##### PASSAGE SHOWN #####

- Category : Entertain-Music-Instrumentalist
- Type : PE
- Profile : 3/5 - Martyr / Heretic
- Definition : Split - Small (18,28)
- Incarnation Cross : RAX Tension 1
American singer, songwriter, keyboard player and drummer, one of the lead stars of the Motown group during the '60's and '70s and an influential force in the music scene. The gifted Gaye blazed a trail for Motown’s presentation of black talent, moving from lean, powerful R&B to stylish, sophisticated soul to finally arrive at an intensely political and personal form of artistic self-expression.
Marvin was the second of three kids born to an ordained minister in a conservative Christian sect which imposed strict codes of conduct and observed no holidays. He began singing in church at age three, rapidly standing out with a voice that developed into a graceful tenor and three-octave range. Music was an escape from the grim realities of salvation and his dad’s daily beatings. After graduating high school, Gaye had a stint in the U.S.A.F. before he began singing in various doo-wop groups. Cutting a single with the "Rainbows," he segued into the "Moonglows."
Berry Gordy Jr. signed him to the Motown label in 1961 where he played as a sessions drummer and sang backup to Smokey Robinson. He met and married Gordy’s sister Anna in late 1961. It was not until his fourth single, "Stubborn Kind of Fellow" that he had a minor hit, in 1962. His next two singles reached the Top 30.
Gaye often found himself in conflict with the Motown emphasis on placing in the charts and he battled to croon lush romantic ballads.

##### INFORMATION SUPPLIED #####

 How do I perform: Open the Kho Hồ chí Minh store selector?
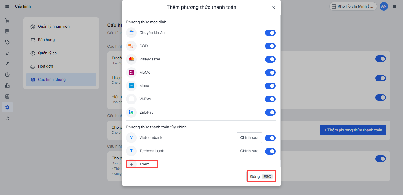(x=353, y=6)
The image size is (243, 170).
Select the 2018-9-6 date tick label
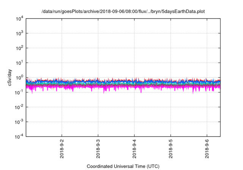pyautogui.click(x=207, y=150)
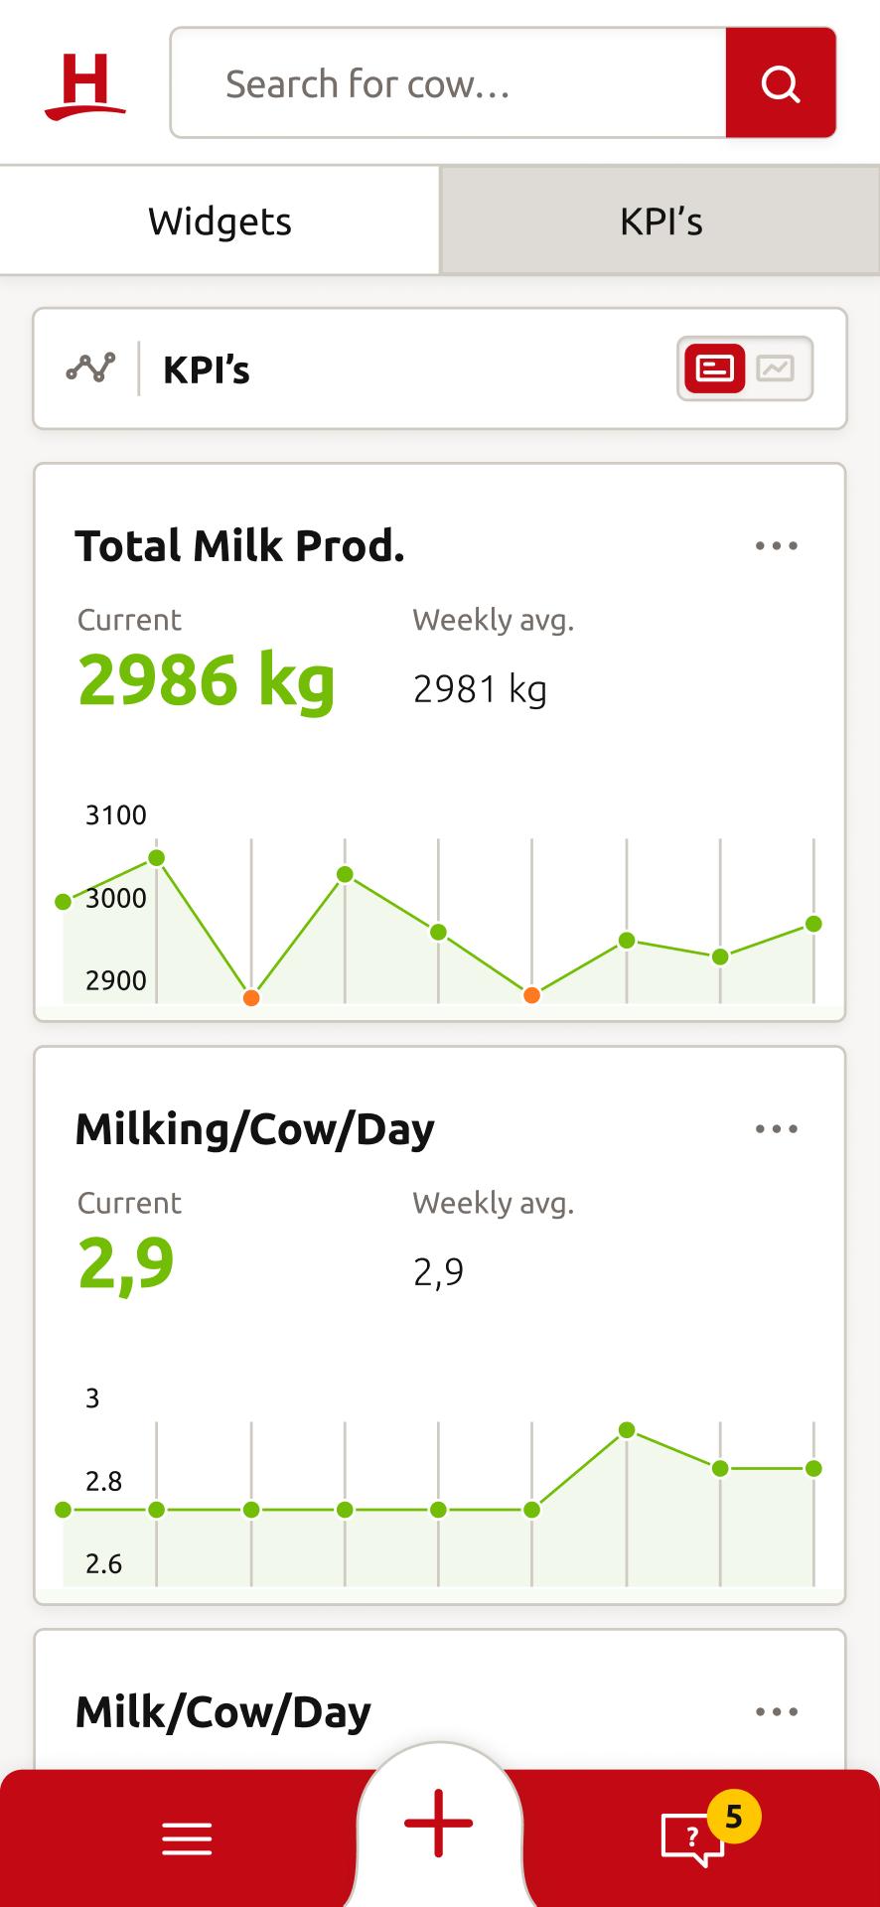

#####

▶ **WHAT YOU NEED TO DO**:
(1) From the Marvin Gaye profile, list every field label that appears in the lines above the biography.
(2) Extract the text of the Marvin Gaye profile between "Berry Gordy Jr." and "lush romantic ballads.", inclusive, copying it word for word.

▶ **SET OF ANSWERS**:
(1)
Category
Type
Profile
Definition
Incarnation Cross

(2)
Berry Gordy Jr. signed him to the Motown label in 1961 where he played as a sessions drummer and sang backup to Smokey Robinson. He met and married Gordy’s sister Anna in late 1961. It was not until his fourth single, "Stubborn Kind of Fellow" that he had a minor hit, in 1962. His next two singles reached the Top 30.
Gaye often found himself in conflict with the Motown emphasis on placing in the charts and he battled to croon lush romantic ballads.